With the implementation-date moving from April 1 to Oct. 1, CMS issued new instructions to accommodate the change.

You should throw out your copy of Transmittal 2407, which CMS rescinded, and replace it with the new Transmittal 2435. The new transmittal changes the implementation date, but "all other information remains the same," according to CMS. You'll also want to keep the new POS MLN Matters article in your file.

You can find the documents at www.cms.gov/Regulations-and-Guidance/Guidance/Transmittals/downloads//R2435CP.pdf and www.cms.hhs.gov/Outreach-and-Education/Medicare-Learning-Network-MLN/MLNMattersArticles/Downloads/MM7631.pdf.

Tip 2: Expect Smooth Transition from 'Grandfather' Phase-Out

The original April 1 POS implementation deadline would have cut short the timeline for independent labs to phase out their technical component (TC) grandfather-exception billing. Labs that can bill Medicare for the TC of pathology services for hospital inpatients and outpatients under the grandfather exception had through June 30 to continue those arrangements.

"The POS reprieve gave us through June 30 to prepare a fee schedule for billing the TC to our grandfathered hospitals once we can no longer bill Medicare Part B for those services," says Stan Werner, MT (ASCP), administrative director of Peterson Laboratory Services PA in Manhattan, Kan.

Tip 3: Learn from POS Billing Examples

Starting Oct. 1, you'll need to adhere to the POS guidelines whether you're a lab billing services paid on the Clinical Laboratory Fee Schedule (CLFS) or a pathologist billing services paid on the Medicare Physician Fee Schedule (MPFS) -- either 26 (Professional component), TC (Technical component) or global.

The general rule will be that you should choose the POS code based on where the patient had the face-to-face service -- which probably won't be the physical location where the lab personnel or pathologist performs the work.

Even stronger: If the beneficiary is a hospital inpatient (POS 21, Inpatient hospital) or outpatient (POS 22, Outpatient hospital), you must use those codes regardless of where the patient face-to-face occurs.

Example 1: The hospital histology lab processes a partial colon resection from a hospital inpatient, and an independent pathologist interprets and reports on the slides at his lab across town.

Solution 1: The pathologist in this example should bill the service as 88307-26 (Level V -- Surgical pathology, gross and microscopic examination, Colon, segmental resection, professional component).

"Providers performing the professional component of interpretation of tests must use the POS where the face-to-face service was performed, such as outpatient facility, ASC [ambulatory surgical center], etc.," says Catherine Brink, BS, CMM, CPC, CMSCS, president of NJ-based Healthcare Resource Management.

That means that even though the pathologist performs the professional service at his independent lab, you should fill in POS 21 in box 24 B on CMS-1500, not 81 (Independent laboratory), because the beneficiary is a hospital inpatient.

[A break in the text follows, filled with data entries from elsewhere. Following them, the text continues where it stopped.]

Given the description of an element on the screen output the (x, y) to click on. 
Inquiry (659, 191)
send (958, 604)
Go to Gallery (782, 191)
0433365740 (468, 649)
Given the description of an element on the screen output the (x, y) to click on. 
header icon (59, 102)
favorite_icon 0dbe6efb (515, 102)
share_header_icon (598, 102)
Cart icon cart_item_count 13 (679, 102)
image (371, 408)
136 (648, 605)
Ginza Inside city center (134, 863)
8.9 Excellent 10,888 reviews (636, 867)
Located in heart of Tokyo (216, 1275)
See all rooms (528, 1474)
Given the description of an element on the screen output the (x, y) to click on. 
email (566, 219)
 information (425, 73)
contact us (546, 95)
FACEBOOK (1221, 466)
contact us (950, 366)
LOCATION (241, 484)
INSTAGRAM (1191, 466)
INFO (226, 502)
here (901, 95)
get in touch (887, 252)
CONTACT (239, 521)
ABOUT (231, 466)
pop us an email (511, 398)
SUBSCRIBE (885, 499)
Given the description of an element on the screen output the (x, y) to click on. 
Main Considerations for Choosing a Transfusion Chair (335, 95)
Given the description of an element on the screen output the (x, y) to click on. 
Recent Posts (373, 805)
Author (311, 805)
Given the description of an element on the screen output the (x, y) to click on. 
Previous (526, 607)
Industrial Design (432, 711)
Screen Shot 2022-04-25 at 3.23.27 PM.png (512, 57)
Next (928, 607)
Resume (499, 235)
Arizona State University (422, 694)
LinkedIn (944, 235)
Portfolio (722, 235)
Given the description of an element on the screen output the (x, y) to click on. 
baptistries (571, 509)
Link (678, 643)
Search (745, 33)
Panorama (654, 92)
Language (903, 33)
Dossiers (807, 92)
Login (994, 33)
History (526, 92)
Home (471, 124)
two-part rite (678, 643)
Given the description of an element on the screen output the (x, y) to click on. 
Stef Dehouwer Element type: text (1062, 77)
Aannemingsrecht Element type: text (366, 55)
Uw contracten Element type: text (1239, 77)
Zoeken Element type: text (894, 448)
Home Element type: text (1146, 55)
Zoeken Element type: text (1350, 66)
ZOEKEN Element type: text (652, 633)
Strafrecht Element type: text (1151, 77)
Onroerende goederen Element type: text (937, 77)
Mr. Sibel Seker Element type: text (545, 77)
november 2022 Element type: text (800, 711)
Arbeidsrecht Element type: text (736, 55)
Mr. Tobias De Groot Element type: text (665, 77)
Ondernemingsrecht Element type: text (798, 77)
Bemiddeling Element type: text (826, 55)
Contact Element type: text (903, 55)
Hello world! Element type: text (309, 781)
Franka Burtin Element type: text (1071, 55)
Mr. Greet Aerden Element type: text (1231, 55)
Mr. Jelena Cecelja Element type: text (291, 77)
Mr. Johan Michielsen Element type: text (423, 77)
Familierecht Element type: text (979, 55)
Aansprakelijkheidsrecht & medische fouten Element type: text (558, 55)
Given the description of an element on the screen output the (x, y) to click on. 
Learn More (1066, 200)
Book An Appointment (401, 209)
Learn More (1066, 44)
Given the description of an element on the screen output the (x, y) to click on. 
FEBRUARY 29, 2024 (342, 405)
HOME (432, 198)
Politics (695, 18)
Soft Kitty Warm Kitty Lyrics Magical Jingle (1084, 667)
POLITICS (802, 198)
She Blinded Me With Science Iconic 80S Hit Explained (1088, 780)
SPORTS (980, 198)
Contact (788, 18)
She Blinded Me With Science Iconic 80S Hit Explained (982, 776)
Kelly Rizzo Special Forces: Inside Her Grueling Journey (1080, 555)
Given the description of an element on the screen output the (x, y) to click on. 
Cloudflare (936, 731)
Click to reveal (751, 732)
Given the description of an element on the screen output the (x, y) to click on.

Line 32 should show the physical address of your independent lab.

Example 2: A patient presents to the physician's office with symptoms of Lyme disease. A blood specimen is drawn at the office and sent to your independent lab for testing. The lab performs a polymerase chain reaction (PCR) test to detect Borrelia burgdorferi.

Solution 2: The lab should code the service as 87476 (Infectious agent detection by nucleic acid (DNA or RNA); Borrelia burgdorferi, amplified probe technique). Rather than reporting POS based on where you run the test (81), you should report POS based on where the specimen was taken from the patient (11, Office).